- Astafjord Church
- 68°40′29″N 17°07′27″E﻿ / ﻿68.6747963°N 17.1242174°E
- Location: Tjeldsund Municipality, Troms
- Country: Norway
- Denomination: Church of Norway
- Churchmanship: Evangelical Lutheran

History
- Status: Parish church
- Founded: 1978
- Consecrated: 1978

Architecture
- Functional status: Active
- Architect: Harald Hille
- Architectural type: Fan-shaped
- Completed: 1978 (48 years ago)

Specifications
- Capacity: 300
- Materials: Concrete

Administration
- Diocese: Nord-Hålogaland
- Deanery: Trondenes prosti
- Parish: Astafjord
- Type: Church
- Status: Not protected
- ID: 83805

= Astafjord Church =

Astafjord Church (Astafjord kirke) is a parish church of the Church of Norway in Tjeldsund Municipality in Troms county, Norway.
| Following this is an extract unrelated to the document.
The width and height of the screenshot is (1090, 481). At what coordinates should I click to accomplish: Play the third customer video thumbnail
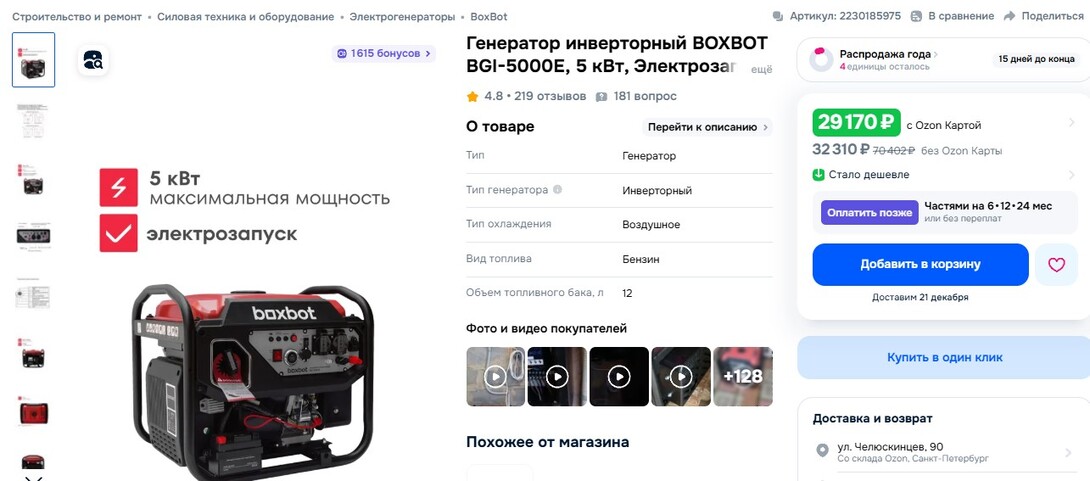point(619,377)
It is located in the village of Grov. It is the church for the Astafjord parish which is part of the Trondenes prosti (deanery) in the Diocese of Nord-Hålogaland. The white, concrete church was built in a fan-shaped design in 1978 using plans drawn up by the architect Harald Hille. The church seats about 300 people.